* Start THE RECORDS *

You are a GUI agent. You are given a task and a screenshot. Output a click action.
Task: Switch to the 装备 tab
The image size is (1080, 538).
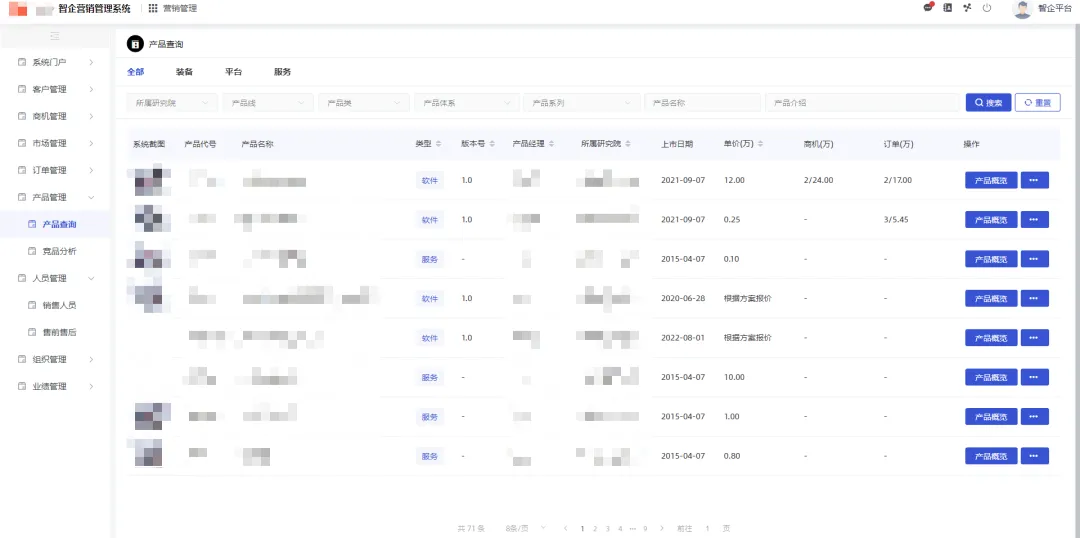point(184,72)
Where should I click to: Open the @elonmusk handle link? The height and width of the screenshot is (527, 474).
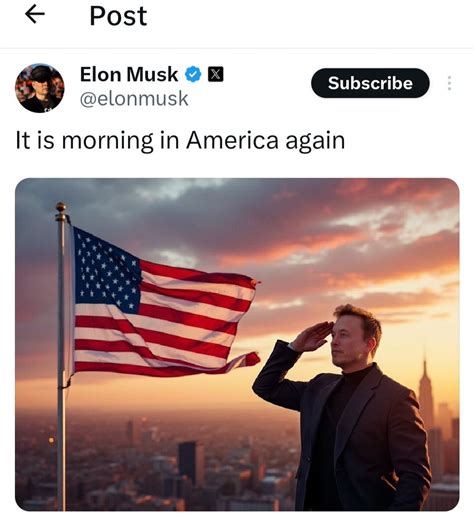click(x=134, y=99)
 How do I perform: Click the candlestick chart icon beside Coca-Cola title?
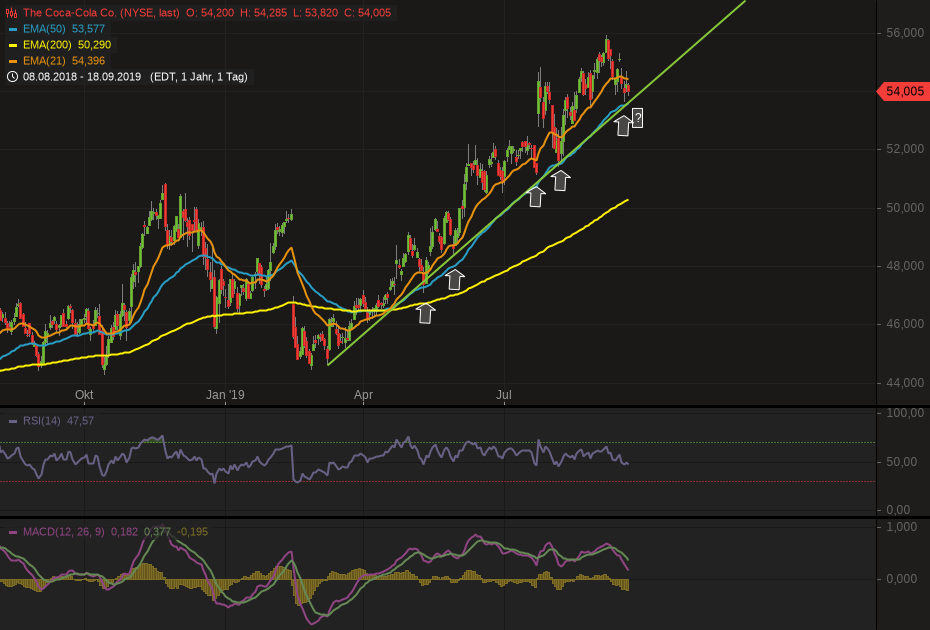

* End THE RECORDS *

Give the lines of these entries as a JSON list of strings, one string per line, skipping blank lines and leaving out the pictures.

__EXPECTED ANSWER__.
[
  "You are a GUI agent. You are given a task and a screenshot. Output a click action.",
  "Task: Switch to the 装备 tab",
  "The image size is (1080, 538).",
  "point(184,72)",
  "Where should I click to: Open the @elonmusk handle link? The height and width of the screenshot is (527, 474).",
  "click(x=134, y=99)",
  " How do I perform: Click the candlestick chart icon beside Coca-Cola title?"
]